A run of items
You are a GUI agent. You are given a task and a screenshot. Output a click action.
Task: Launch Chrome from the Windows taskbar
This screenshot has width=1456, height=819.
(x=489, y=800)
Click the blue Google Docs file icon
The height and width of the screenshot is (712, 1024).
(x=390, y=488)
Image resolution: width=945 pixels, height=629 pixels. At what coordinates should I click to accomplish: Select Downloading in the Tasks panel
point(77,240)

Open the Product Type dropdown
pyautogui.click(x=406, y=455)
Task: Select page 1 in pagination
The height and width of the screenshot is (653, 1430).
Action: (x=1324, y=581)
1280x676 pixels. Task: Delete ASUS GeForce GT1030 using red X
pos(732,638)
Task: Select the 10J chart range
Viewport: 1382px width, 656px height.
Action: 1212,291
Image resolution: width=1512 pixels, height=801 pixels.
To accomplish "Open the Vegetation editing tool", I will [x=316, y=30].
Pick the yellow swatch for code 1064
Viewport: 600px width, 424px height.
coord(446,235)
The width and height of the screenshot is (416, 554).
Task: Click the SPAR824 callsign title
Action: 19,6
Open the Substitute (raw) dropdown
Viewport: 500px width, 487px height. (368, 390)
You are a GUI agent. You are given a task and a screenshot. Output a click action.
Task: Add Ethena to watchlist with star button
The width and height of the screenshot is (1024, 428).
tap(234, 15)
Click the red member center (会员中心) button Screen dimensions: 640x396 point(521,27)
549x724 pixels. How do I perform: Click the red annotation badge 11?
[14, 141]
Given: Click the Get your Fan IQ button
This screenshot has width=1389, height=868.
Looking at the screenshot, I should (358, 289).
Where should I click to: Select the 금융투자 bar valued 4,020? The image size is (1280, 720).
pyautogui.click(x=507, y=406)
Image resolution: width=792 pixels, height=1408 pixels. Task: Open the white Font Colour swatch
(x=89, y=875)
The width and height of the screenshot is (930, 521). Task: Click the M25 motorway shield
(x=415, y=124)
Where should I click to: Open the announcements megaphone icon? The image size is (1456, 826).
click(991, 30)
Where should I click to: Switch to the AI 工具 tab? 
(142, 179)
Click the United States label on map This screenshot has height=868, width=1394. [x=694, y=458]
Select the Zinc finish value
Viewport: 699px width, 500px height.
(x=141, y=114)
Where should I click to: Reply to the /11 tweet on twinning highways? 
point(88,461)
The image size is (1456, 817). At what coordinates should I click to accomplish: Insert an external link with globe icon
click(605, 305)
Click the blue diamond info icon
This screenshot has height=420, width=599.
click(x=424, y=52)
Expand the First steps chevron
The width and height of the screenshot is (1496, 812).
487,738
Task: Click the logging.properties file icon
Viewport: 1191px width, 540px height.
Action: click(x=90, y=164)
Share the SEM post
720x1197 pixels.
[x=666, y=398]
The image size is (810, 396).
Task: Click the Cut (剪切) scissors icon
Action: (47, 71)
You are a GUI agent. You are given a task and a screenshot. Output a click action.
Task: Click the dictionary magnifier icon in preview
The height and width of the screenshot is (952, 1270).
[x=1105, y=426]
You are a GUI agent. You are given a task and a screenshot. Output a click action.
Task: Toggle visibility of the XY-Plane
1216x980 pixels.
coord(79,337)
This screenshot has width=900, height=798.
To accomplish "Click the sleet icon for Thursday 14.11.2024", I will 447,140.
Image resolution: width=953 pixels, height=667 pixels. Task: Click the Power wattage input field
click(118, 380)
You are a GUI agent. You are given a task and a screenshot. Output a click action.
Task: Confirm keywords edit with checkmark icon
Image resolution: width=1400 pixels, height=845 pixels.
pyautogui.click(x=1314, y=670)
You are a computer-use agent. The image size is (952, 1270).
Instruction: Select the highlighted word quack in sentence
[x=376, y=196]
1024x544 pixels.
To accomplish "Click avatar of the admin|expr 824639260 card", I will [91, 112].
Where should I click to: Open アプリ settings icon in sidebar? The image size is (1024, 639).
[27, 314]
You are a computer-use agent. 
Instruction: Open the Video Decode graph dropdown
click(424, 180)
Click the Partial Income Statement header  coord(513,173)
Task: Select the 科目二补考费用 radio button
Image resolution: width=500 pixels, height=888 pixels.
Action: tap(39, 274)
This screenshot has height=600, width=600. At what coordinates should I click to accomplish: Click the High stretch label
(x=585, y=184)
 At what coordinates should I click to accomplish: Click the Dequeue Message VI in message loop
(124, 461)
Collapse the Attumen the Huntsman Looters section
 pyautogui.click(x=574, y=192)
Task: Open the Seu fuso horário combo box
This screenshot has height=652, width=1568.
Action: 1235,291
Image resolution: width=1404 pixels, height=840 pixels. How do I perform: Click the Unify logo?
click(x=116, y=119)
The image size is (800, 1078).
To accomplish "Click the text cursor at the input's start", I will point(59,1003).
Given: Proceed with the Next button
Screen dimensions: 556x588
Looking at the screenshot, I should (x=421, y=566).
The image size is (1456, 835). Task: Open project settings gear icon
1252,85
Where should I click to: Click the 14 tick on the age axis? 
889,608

What to produce>
Transcribe all of the items above line for line, changing nothing.

Solution>
You are a GUI agent. You are given a task and a screenshot. Output a click action.
Task: Launch Chrome from the Windows taskbar
This screenshot has width=1456, height=819.
(x=489, y=800)
Click the blue Google Docs file icon
The height and width of the screenshot is (712, 1024).
(x=390, y=488)
Image resolution: width=945 pixels, height=629 pixels. At what coordinates should I click to accomplish: Select Downloading in the Tasks panel
point(77,240)

Open the Product Type dropdown
pyautogui.click(x=406, y=455)
Task: Select page 1 in pagination
The height and width of the screenshot is (653, 1430).
Action: (x=1324, y=581)
1280x676 pixels. Task: Delete ASUS GeForce GT1030 using red X
pos(732,638)
Task: Select the 10J chart range
Viewport: 1382px width, 656px height.
Action: 1212,291
Image resolution: width=1512 pixels, height=801 pixels.
To accomplish "Open the Vegetation editing tool", I will [x=316, y=30].
Pick the yellow swatch for code 1064
Viewport: 600px width, 424px height.
coord(446,235)
The width and height of the screenshot is (416, 554).
Task: Click the SPAR824 callsign title
Action: 19,6
Open the Substitute (raw) dropdown
Viewport: 500px width, 487px height. (368, 390)
You are a GUI agent. You are given a task and a screenshot. Output a click action.
Task: Add Ethena to watchlist with star button
The width and height of the screenshot is (1024, 428).
tap(234, 15)
Click the red member center (会员中心) button Screen dimensions: 640x396 point(521,27)
549x724 pixels. How do I perform: Click the red annotation badge 11?
[14, 141]
Given: Click the Get your Fan IQ button
This screenshot has width=1389, height=868.
Looking at the screenshot, I should (358, 289).
Where should I click to: Select the 금융투자 bar valued 4,020? The image size is (1280, 720).
pyautogui.click(x=507, y=406)
Image resolution: width=792 pixels, height=1408 pixels. Task: Open the white Font Colour swatch
(x=89, y=875)
The width and height of the screenshot is (930, 521). Task: Click the M25 motorway shield
(x=415, y=124)
Where should I click to: Open the announcements megaphone icon? The image size is (1456, 826).
click(991, 30)
Where should I click to: Switch to the AI 工具 tab? 
(142, 179)
Click the United States label on map This screenshot has height=868, width=1394. [x=694, y=458]
Select the Zinc finish value
Viewport: 699px width, 500px height.
(x=141, y=114)
Where should I click to: Reply to the /11 tweet on twinning highways? 
point(88,461)
The image size is (1456, 817). At what coordinates should I click to accomplish: Insert an external link with globe icon
click(605, 305)
Click the blue diamond info icon
This screenshot has height=420, width=599.
click(x=424, y=52)
Expand the First steps chevron
The width and height of the screenshot is (1496, 812).
487,738
Task: Click the logging.properties file icon
Viewport: 1191px width, 540px height.
Action: click(x=90, y=164)
Share the SEM post
720x1197 pixels.
[x=666, y=398]
The image size is (810, 396).
Task: Click the Cut (剪切) scissors icon
Action: (47, 71)
You are a GUI agent. You are given a task and a screenshot. Output a click action.
Task: Click the dictionary magnifier icon in preview
The height and width of the screenshot is (952, 1270).
[x=1105, y=426]
You are a GUI agent. You are given a task and a screenshot. Output a click action.
Task: Toggle visibility of the XY-Plane
1216x980 pixels.
coord(79,337)
This screenshot has width=900, height=798.
To accomplish "Click the sleet icon for Thursday 14.11.2024", I will 447,140.
Image resolution: width=953 pixels, height=667 pixels. Task: Click the Power wattage input field
click(118, 380)
You are a GUI agent. You are given a task and a screenshot. Output a click action.
Task: Confirm keywords edit with checkmark icon
Image resolution: width=1400 pixels, height=845 pixels.
pyautogui.click(x=1314, y=670)
You are a computer-use agent. The image size is (952, 1270).
Instruction: Select the highlighted word quack in sentence
[x=376, y=196]
1024x544 pixels.
To accomplish "Click avatar of the admin|expr 824639260 card", I will [91, 112].
Where should I click to: Open アプリ settings icon in sidebar? The image size is (1024, 639).
[27, 314]
You are a computer-use agent. 
Instruction: Open the Video Decode graph dropdown
click(424, 180)
Click the Partial Income Statement header  coord(513,173)
Task: Select the 科目二补考费用 radio button
Image resolution: width=500 pixels, height=888 pixels.
Action: tap(39, 274)
This screenshot has height=600, width=600. At what coordinates should I click to accomplish: Click the High stretch label
(x=585, y=184)
 At what coordinates should I click to accomplish: Click the Dequeue Message VI in message loop
(124, 461)
Collapse the Attumen the Huntsman Looters section
 pyautogui.click(x=574, y=192)
Task: Open the Seu fuso horário combo box
This screenshot has height=652, width=1568.
Action: 1235,291
Image resolution: width=1404 pixels, height=840 pixels. How do I perform: Click the Unify logo?
click(x=116, y=119)
The image size is (800, 1078).
To accomplish "Click the text cursor at the input's start", I will point(59,1003).
Given: Proceed with the Next button
Screen dimensions: 556x588
Looking at the screenshot, I should (x=421, y=566).
The image size is (1456, 835). Task: Open project settings gear icon
1252,85
Where should I click to: Click the 14 tick on the age axis? 
889,608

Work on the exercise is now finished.